Available records ->
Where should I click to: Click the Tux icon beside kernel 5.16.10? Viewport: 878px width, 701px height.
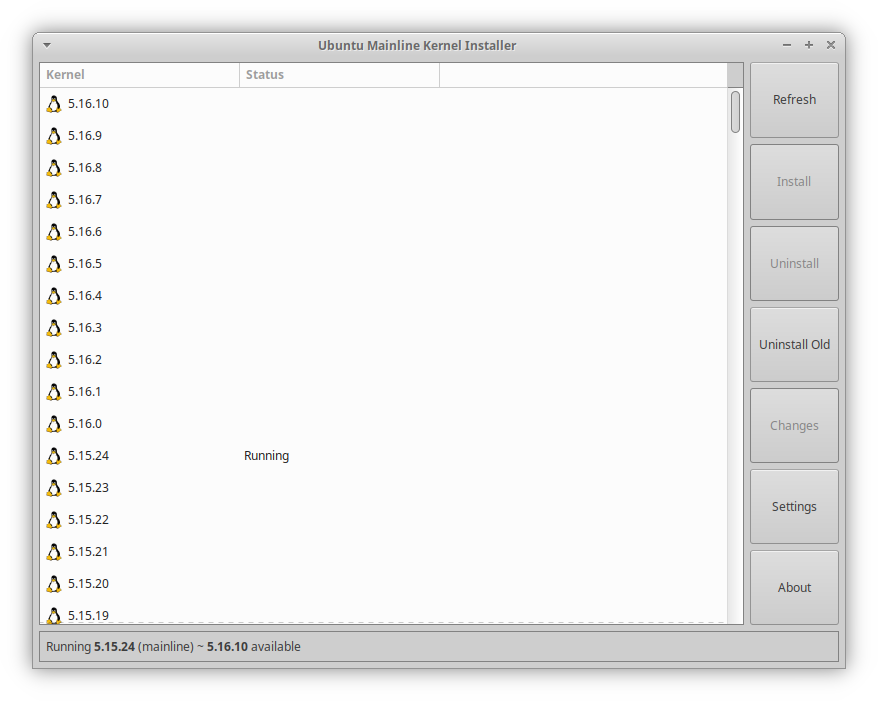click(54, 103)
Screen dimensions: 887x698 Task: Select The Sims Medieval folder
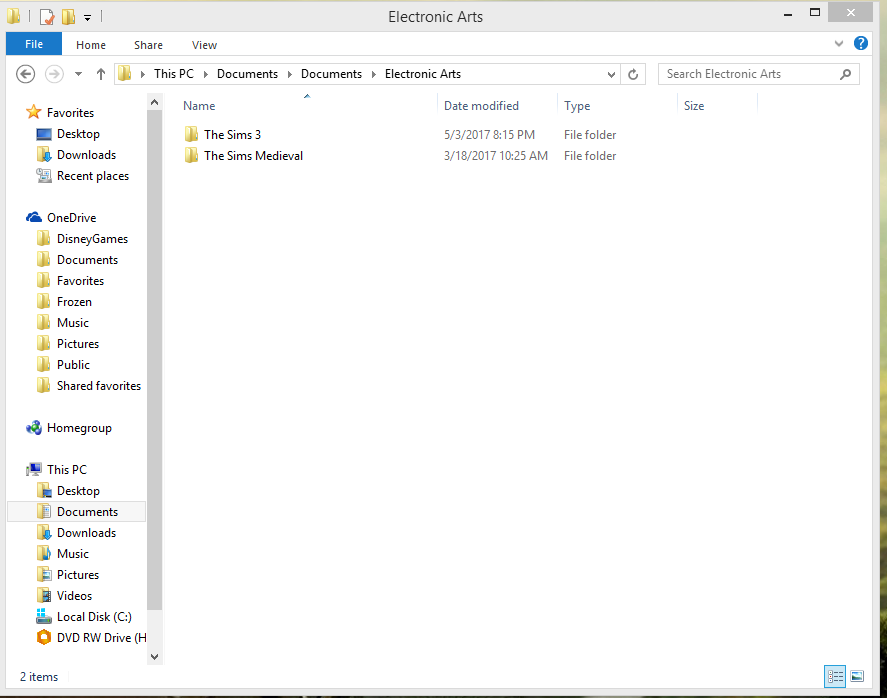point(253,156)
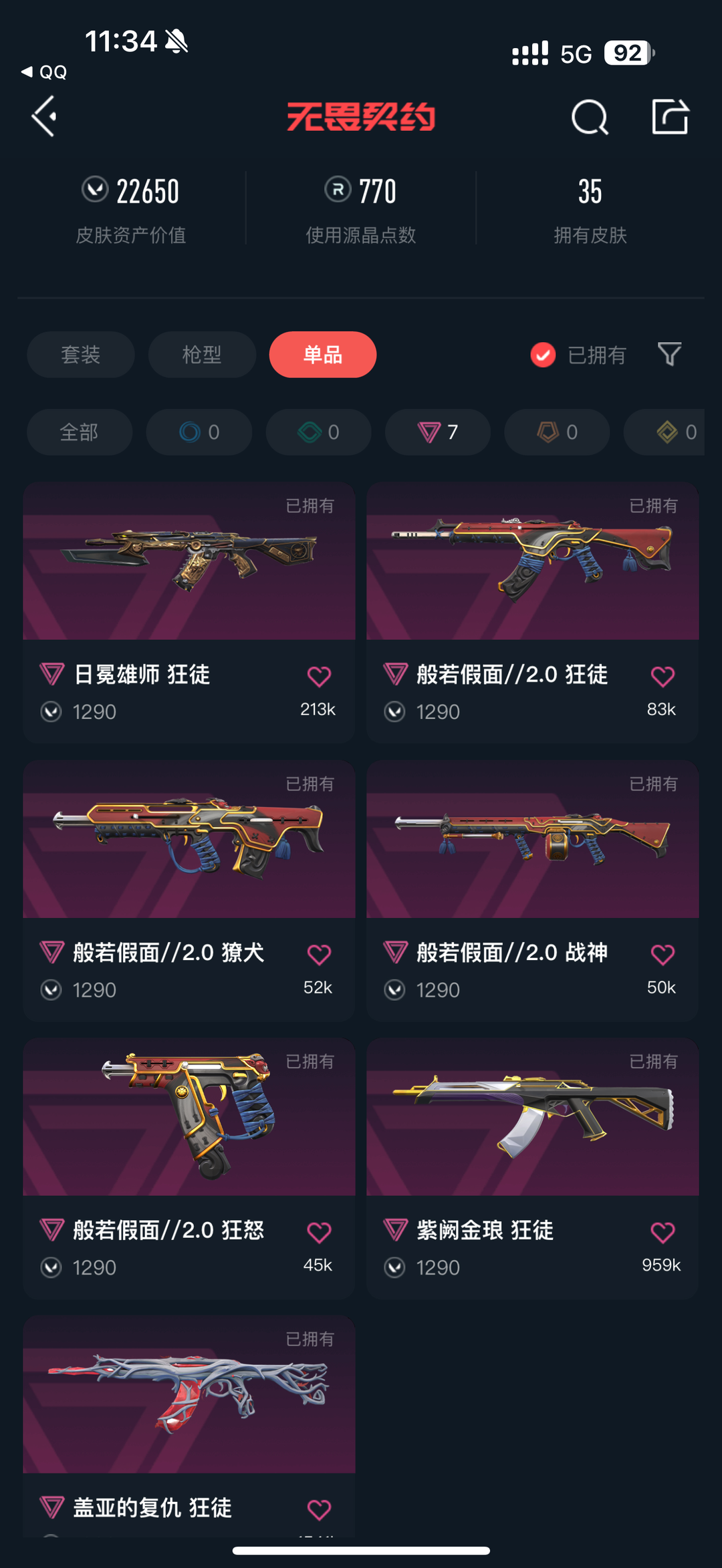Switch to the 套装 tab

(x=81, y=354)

...

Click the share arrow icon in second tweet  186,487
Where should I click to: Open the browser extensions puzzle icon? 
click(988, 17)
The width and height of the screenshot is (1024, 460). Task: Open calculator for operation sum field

* * *

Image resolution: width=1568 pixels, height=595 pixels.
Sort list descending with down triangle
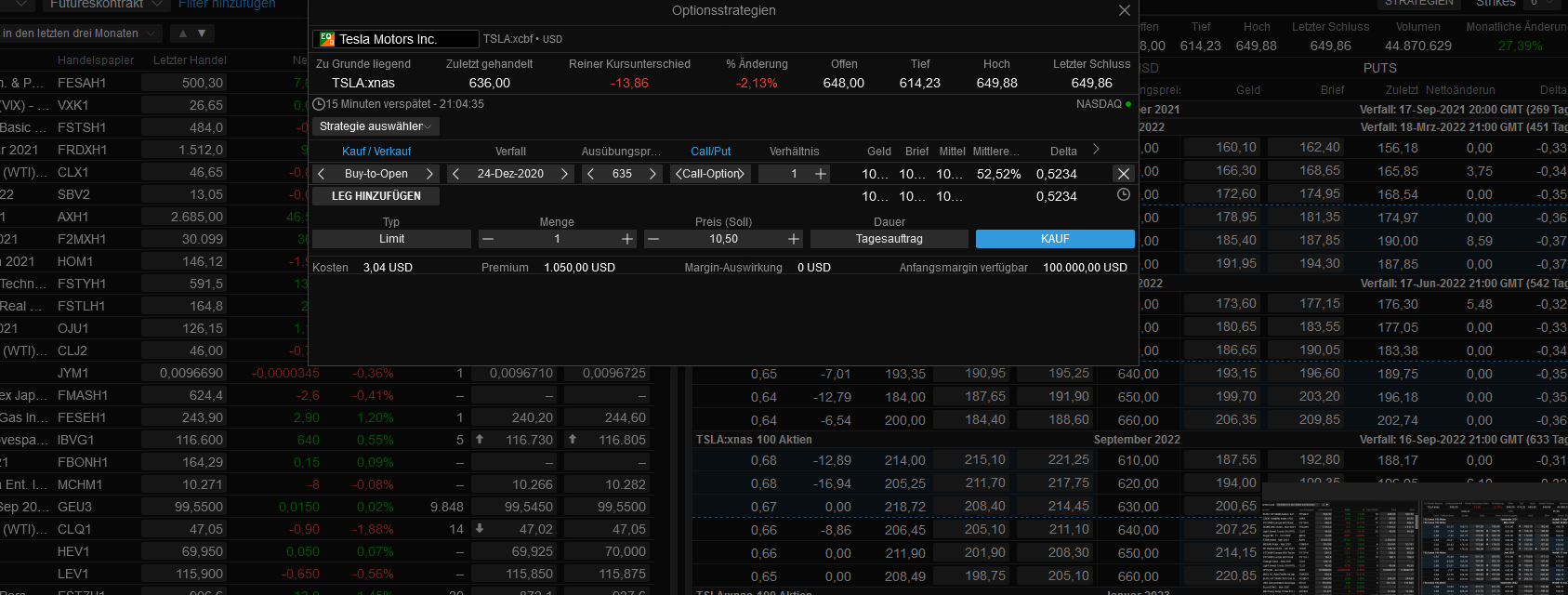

Goal of the exercise -> Given the records above, reproduce precisely and only the lines between the line holding "Image resolution: width=1568" and the line holding "Sort list descending with down triangle", inclusive.

Answer space ->
Image resolution: width=1568 pixels, height=595 pixels.
Sort list descending with down triangle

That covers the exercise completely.